My cheap, fast credit comes from my high earnings, high savings, and low burn rate. I receive zero benefit from Equifax (et al). They, however, benefit from my data.

My data is me. Anyone profiting from my data owes me my cut.

Further, aggregating and warehousing my data is done on the expectation of future profit. So, again, I should get paid.

AKA royalties and licensing, respectively.



I overlooked your complete immunity to logic and facts. Apologies!

> My cheap, fast credit comes from my high earnings, high savings, and low burn rate. I receive zero benefit from Equifax (et al). They, however, benefit from my data.

And how would you prove those things to a prospective creditor?

> My data is me. Anyone profiting from my data owes me my cut.

It's not yours. It's the data that belongs to the credit grantors that provide it to Equifax.

> Further, aggregating and warehousing my data is done on the expectation of future profit. So, again, I should get paid.

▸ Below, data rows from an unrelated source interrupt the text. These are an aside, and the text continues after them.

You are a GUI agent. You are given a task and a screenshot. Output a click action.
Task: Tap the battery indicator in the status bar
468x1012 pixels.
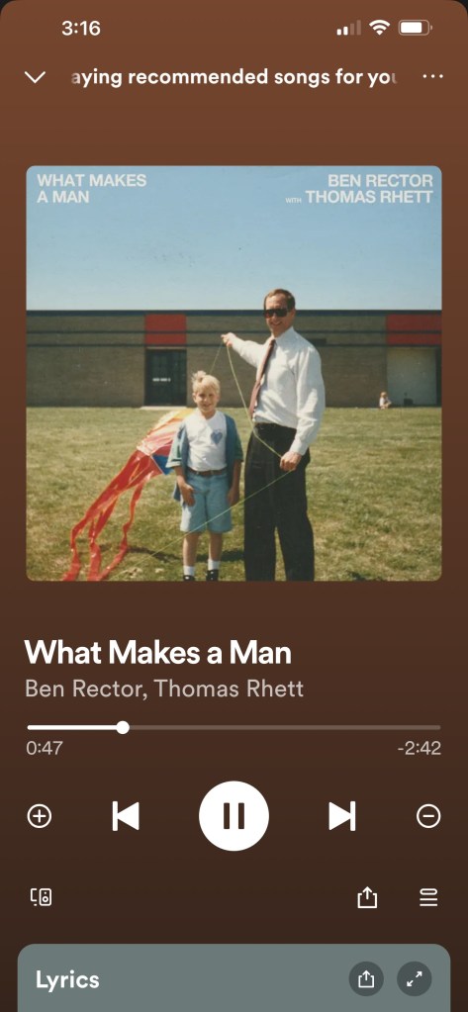click(x=416, y=28)
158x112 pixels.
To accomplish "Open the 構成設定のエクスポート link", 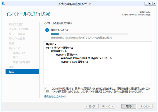I will 55,96.
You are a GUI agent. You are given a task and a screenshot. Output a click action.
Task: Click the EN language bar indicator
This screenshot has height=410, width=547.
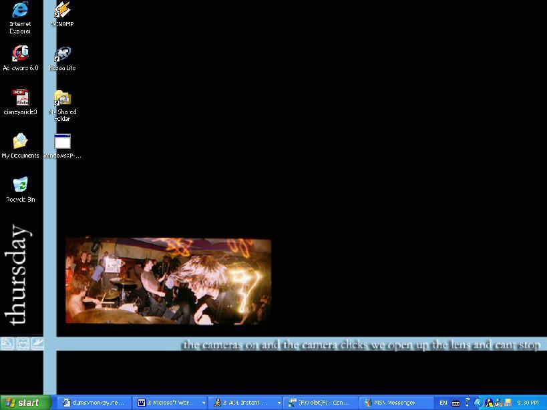pyautogui.click(x=443, y=403)
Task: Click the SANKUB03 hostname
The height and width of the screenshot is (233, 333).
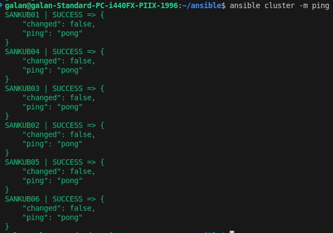Action: coord(22,88)

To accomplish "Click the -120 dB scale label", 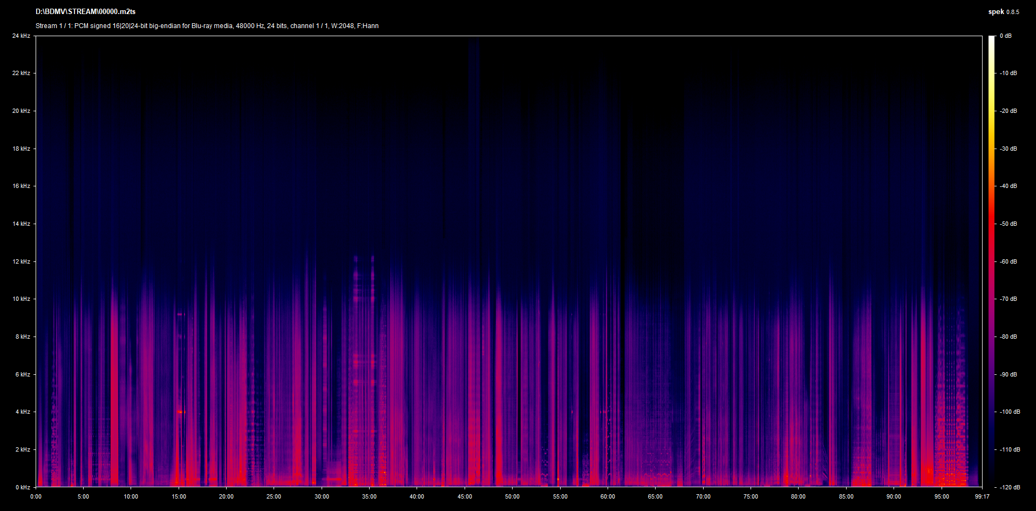I will click(x=1009, y=487).
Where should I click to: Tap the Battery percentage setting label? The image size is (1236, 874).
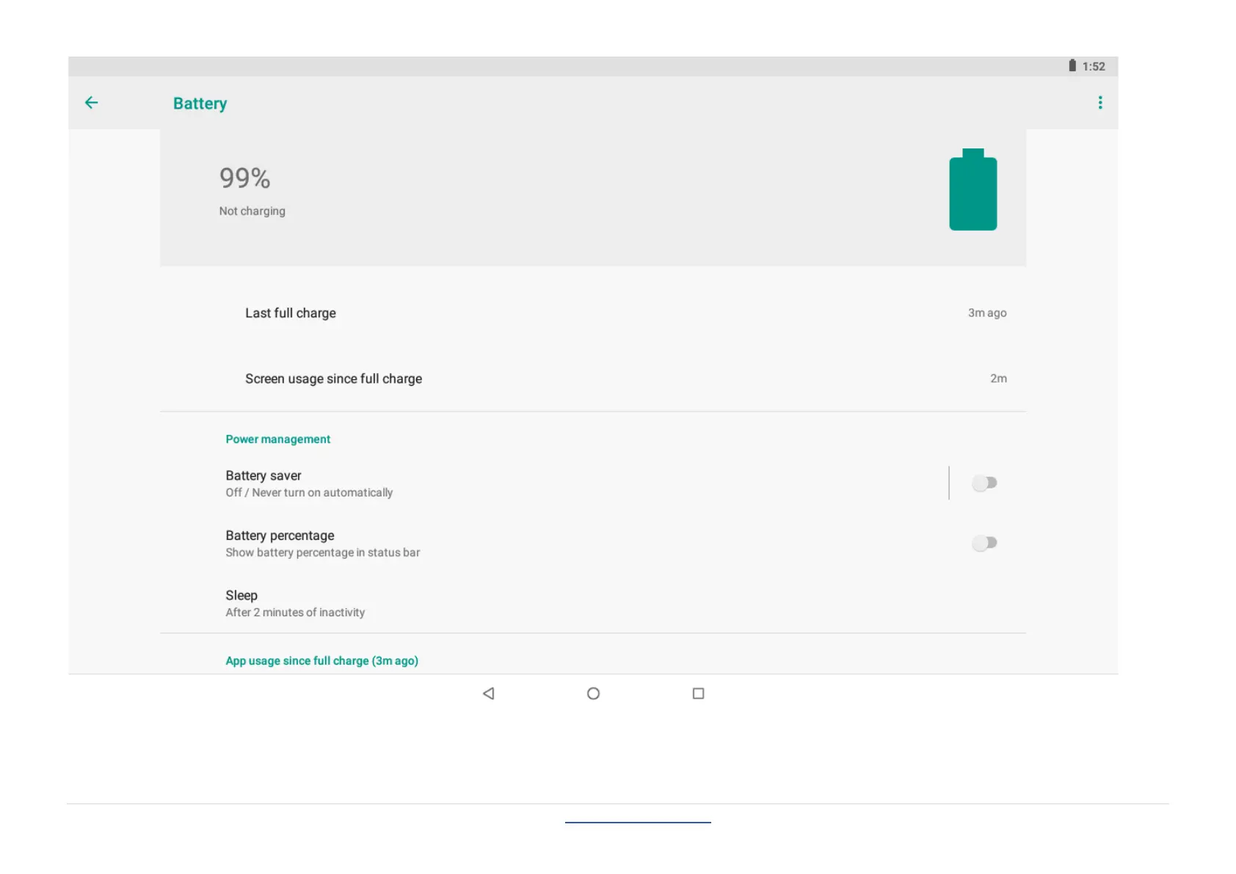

The "future profit" is CRAs establishing themselves as trusted aggregators of this information for their customers, and therefore getting repeat business. And again, it's not your data.


Corporations can patent life (genes), but I can't copyright mine?

You trust corporations, but not governments, to maintain a list of liens (unpaid debts)?

"It's not yours. It's the data that belongs to the credit grantors..."

Who owns your medical history? The lab company? Your care providers? Big Pharma? The hospital IT dept?

Is your medical data is yours? Do you have some righteous sovereignty over it, how it's used, who gets to use it?

If yes, how are medical and financial data different?


I would be very happy if corporations couldn't patent genes, and if financial data was treated the same way HIPAA data is treated. But the reality is that it's not like that now. And that means convincing lawmakers to change the rules, and that means having an intelligent and informed opinion on the matter.

Just to make my position clear: We need a better way of establishing identity. We need tougher standards for credit grantors to use these better standards. We need better control over financial data misuse. The systems we have are insufficient.